• Task to carry out: Scan the material below and report how many lines include the string "marker"; nothing else belongs in the reply.

********

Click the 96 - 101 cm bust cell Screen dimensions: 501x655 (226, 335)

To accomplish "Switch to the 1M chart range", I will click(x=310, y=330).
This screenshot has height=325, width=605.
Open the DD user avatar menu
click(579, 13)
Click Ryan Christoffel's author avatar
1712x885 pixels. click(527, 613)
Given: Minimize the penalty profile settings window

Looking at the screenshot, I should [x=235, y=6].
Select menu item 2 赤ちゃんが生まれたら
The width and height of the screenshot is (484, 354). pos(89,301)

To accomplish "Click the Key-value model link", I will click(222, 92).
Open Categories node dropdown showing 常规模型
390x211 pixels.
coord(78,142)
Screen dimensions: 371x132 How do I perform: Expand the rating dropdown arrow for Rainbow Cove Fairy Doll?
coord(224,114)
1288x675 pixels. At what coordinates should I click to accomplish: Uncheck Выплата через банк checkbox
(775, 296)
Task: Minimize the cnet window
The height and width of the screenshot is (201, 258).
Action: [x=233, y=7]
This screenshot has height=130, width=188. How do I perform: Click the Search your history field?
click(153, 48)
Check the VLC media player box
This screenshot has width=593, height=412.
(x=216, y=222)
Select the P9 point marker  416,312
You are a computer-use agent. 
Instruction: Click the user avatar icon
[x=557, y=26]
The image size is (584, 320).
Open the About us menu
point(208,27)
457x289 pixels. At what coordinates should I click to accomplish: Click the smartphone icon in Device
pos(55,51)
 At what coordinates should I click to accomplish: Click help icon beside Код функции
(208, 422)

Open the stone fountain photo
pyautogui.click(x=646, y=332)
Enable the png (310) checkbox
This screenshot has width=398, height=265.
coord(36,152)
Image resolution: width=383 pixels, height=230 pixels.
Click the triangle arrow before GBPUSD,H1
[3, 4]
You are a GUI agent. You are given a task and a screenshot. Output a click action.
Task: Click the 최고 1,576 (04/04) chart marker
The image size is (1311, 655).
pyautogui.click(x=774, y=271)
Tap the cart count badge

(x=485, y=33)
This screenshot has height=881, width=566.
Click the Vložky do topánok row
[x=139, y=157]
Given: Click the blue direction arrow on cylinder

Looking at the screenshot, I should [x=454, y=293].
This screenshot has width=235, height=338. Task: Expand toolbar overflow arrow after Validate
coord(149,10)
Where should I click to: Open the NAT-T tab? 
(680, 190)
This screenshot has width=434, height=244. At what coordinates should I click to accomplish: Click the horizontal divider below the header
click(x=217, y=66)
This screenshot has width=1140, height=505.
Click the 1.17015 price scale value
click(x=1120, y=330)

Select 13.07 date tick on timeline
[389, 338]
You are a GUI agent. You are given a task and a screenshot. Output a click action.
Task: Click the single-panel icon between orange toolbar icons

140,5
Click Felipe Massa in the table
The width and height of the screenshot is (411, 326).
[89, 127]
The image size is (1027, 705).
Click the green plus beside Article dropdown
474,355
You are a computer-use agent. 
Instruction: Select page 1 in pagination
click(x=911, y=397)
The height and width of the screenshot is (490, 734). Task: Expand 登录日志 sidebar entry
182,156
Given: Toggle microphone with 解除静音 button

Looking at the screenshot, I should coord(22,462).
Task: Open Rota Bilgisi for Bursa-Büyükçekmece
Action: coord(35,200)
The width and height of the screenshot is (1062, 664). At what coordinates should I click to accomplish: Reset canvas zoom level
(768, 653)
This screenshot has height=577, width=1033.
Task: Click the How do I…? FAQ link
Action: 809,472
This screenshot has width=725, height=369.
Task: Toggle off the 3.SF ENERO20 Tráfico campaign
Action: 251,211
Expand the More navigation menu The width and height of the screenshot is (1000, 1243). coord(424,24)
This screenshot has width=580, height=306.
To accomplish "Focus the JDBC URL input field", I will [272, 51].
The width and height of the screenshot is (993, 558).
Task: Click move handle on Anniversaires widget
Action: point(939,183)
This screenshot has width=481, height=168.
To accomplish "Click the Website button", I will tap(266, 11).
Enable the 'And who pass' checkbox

********

• Response: 2